* [EXERCISE DETAILS]
In the listing below, locate the lines bearing the word "Open". Copy every one of them.

* [MATERIAL SUPPLIED]

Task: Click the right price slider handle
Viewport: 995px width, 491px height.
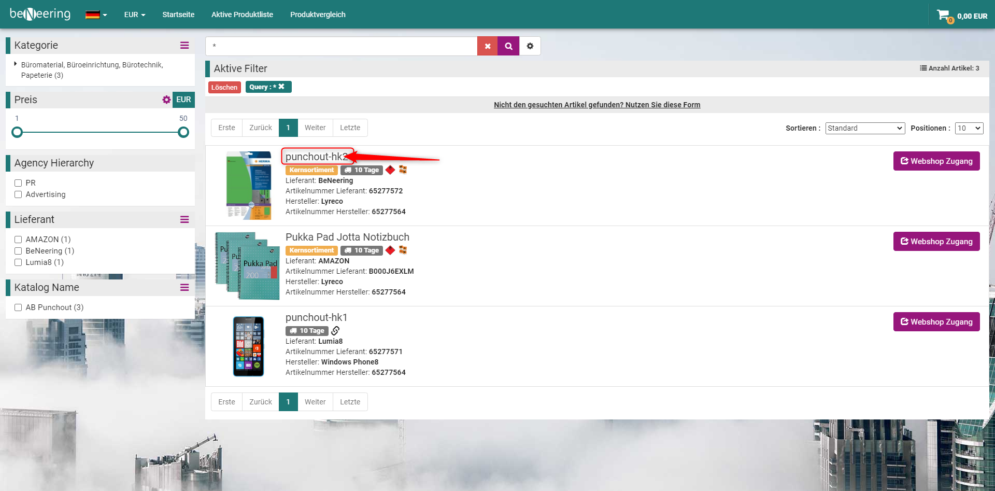Action: pyautogui.click(x=183, y=132)
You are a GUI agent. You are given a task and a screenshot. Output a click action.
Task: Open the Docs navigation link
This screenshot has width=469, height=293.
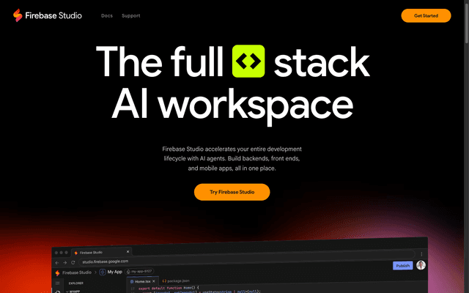click(107, 15)
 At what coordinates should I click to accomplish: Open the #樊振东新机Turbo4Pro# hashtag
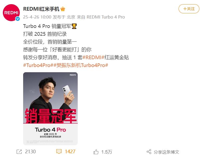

* [WRITTEN ANSWER]
Task: Open the Docs navigation link
 At what coordinates should I click to accomplish: Open the #樊振东新机Turbo4Pro# hashtag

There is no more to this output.